§ Instructions for the task:
Give only the number of lines in the records below that contain the word "computer".

Data items:

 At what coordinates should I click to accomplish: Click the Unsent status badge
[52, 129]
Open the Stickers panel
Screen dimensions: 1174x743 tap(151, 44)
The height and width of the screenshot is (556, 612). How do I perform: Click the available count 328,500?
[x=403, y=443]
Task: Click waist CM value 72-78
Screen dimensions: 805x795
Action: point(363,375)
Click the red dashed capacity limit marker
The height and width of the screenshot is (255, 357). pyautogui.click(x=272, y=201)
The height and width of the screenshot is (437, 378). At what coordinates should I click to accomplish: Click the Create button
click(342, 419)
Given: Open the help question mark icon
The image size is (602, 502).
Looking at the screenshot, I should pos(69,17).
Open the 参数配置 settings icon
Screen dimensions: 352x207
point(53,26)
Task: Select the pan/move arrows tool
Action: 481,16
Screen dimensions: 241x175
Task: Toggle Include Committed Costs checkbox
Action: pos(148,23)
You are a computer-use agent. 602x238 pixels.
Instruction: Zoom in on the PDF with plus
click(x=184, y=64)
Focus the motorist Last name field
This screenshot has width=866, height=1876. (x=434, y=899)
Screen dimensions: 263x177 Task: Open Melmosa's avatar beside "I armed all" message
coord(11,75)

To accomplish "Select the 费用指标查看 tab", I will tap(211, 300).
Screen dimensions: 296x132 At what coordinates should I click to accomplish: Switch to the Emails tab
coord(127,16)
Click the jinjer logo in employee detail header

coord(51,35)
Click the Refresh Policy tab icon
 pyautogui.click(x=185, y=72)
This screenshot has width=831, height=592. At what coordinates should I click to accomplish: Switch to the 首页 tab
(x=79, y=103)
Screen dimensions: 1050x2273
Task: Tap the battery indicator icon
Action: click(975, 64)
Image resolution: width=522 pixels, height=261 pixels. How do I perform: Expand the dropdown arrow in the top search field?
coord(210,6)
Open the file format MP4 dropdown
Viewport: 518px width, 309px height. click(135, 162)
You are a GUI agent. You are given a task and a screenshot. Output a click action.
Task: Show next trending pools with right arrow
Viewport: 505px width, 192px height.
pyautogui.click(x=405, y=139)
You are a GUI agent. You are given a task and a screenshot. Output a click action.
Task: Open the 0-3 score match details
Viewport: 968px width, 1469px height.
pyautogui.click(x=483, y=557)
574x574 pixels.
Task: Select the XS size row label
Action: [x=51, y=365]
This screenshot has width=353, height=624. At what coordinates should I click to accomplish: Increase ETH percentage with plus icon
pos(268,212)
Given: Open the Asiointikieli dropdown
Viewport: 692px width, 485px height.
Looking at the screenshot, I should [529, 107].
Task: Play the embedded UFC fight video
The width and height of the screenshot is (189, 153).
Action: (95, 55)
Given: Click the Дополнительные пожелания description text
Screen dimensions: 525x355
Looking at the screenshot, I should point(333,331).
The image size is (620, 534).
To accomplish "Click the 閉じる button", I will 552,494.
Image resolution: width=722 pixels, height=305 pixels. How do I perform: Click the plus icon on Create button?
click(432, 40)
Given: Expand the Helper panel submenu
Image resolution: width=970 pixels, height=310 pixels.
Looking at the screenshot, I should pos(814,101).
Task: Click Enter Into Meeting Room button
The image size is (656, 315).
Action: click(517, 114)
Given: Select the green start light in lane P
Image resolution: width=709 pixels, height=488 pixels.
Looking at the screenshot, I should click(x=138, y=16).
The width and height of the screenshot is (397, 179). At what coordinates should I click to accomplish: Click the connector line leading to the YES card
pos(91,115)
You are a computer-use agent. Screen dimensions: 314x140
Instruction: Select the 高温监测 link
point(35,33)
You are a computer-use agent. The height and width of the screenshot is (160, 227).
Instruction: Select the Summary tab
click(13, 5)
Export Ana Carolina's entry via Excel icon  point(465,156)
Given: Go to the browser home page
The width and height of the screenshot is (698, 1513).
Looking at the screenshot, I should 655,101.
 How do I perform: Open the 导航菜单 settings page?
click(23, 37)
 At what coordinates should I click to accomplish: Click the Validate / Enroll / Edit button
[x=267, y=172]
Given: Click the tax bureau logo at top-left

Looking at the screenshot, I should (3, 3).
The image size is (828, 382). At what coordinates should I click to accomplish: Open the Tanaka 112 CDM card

§ Task output:
3